We measure also to be able to better estimate for new projects effort, cost
and quality, based on past experience. Finally, we measure to evaluate how we
improve on some key aspects of performance of the process over time, to see what
are the effects of changes.
Measuring some key aspects of a project adds a non-negligible cost. So we do
not measure just anything because we can. We must set very precise goals for
this effort, and only collect metrics that will allow us to satisfy these goals.
There are two kinds of goals:
- Knowledge goals: they are expressed by the use of verbs like
evaluate, predict, monitor. You want to better understand your development
process. For example, you may want to assess product quality, obtain data to
predict testing effort, monitor test coverage, or track requirements changes.
- Change or achievement goals: these are expressed by the use of
verbs such as increase, reduce, improve, or achieve. You are usually
interested in seeing how things change or improve over time, from an iteration
to another, from a project to another.
Examples
- Monitor progress relative to plan
- Improve customer satisfaction
- Improve productivity
- Improve predictability
- Increase reuse
These general management goals do not translate readily into metrics. We have
to translate them into some smaller subgoals (or action goals)
which identify the actions project members have to take to achieve the goal. And
we have to make sure that the people involved understand the benefits.
Examples
The goal to "improve customer satisfaction"
would decompose into:
- Define customer satisfaction
- Measure customer satisfaction, over several releases
- Verify that satisfaction improves
The goal to "improve productivity"
would decompose into:
- Measure effort
- Measure progress
- Calculate productivity over several iterations or projects.
- Compare the results
Then some of the subgoals (but not all) would require some
metrics to be collected.
Example
"Measure customer satisfaction"
can be derived from
- Customer survey (where customer would give marks for different aspects)
- Number and severity of calls to a customer support hotline.
For more information, consult [AMI95].
A useful way to categorize these goals is by organization, project and
technical need. This gives a framework for the refinement discussed above.
An organization needs to know, and perhaps improve, its costs per 'item',
shorten its build times (time-to market), while delivering product of known
quality (objective and subjective), and appropriate maintenance demands. An
organization may from time to time (or even continuously) need to improve its
performance to remain competitive. To reduce its risks, an organization needs to
know the skill level and experience level of its staff, and ensure it has the
other resources and capability to compete in its chosen sphere. An organization
must be able to introduce new technology and determine the cost-benefit of that
technology.

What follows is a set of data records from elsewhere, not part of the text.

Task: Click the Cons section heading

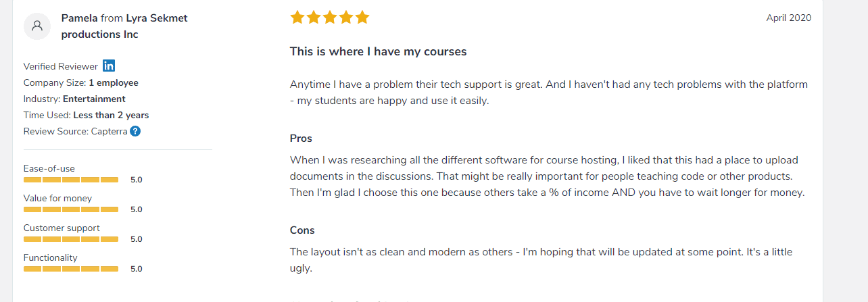Action: coord(302,230)
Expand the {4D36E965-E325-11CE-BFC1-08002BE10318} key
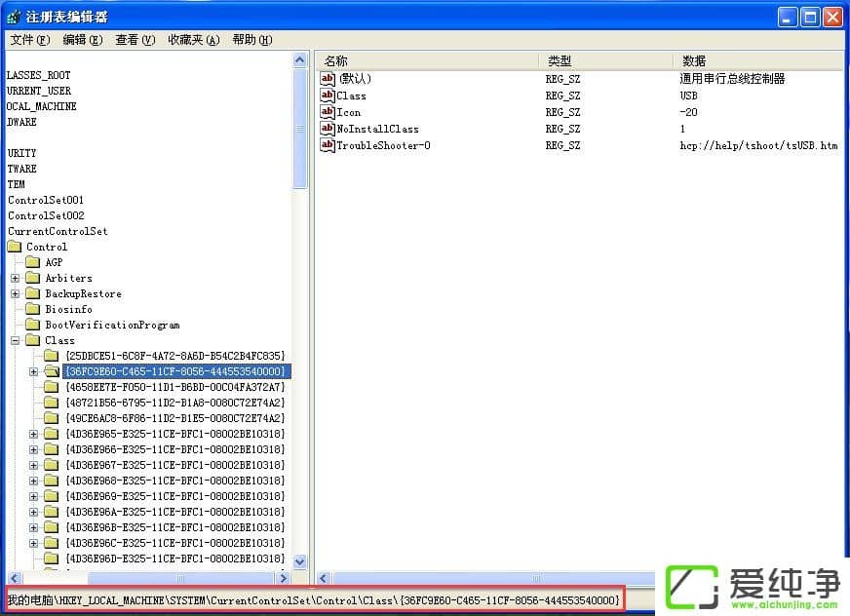850x616 pixels. tap(33, 434)
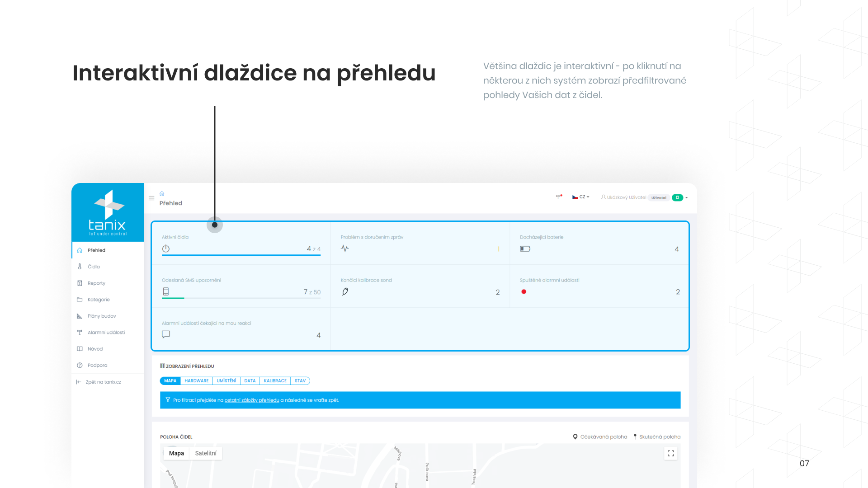Select the HARDWARE overview tab
This screenshot has width=868, height=488.
pos(196,381)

The following table lists some examples of the kinds of metrics that
are relevant to these needs for a software development organization.
Concern |
Metric |
Item Cost |
Cost per line of code, cost per function point, cost per use
case. Normalized effort (across defined portion of life cycle, programming
language, staff grade, etc.) per line of code, function point or use case.
Note that these metrics are not usually simple numbers - they depend on the
size of the system to be delivered and whether the schedule is compressed. |
Construction Time |
Elapsed time per line of code or per function point. Note
that this will also depend on system size. The schedule can also be
shortened by adding staff - but only up to a point. An organization's
management ability will determine exactly where the limit is. |
Defect Density in Delivered Product |
Defects (discovered after delivery) per line of code or per
function point. |
Subjective Quality |
Ease of use, ease of operation, customer acceptance.
Although these are fuzzy, ways of attempting quantification have been
devised. |
Ease of Maintenance |
Cost per line of code or function point per year. |
Skills Profile, Experience Profile |
The Human Resources group would presumably keep some kind of
skills and experience database. |
Technology Capability |
- Tools - an organization should know which are in general use, and the
extent of expertise for those not regularly used.
- Process Maturity - where does the organization rate on the SEI CMM
scale, for example?
- Domain Capability - in which application domains is the organization
capable of performing?
|
Process Improvement Measures |
- Process execution time and effort.
- Defect rates, causal analysis statistics, fix rates, scrap and rework.
|
A project must be delivered typically:
- with required functional and non-functional capabilities;
- under certain constraints;
- to a budget and in a certain time;
- delivering a product with certain transition (to the customer),
operational and maintenance characteristics.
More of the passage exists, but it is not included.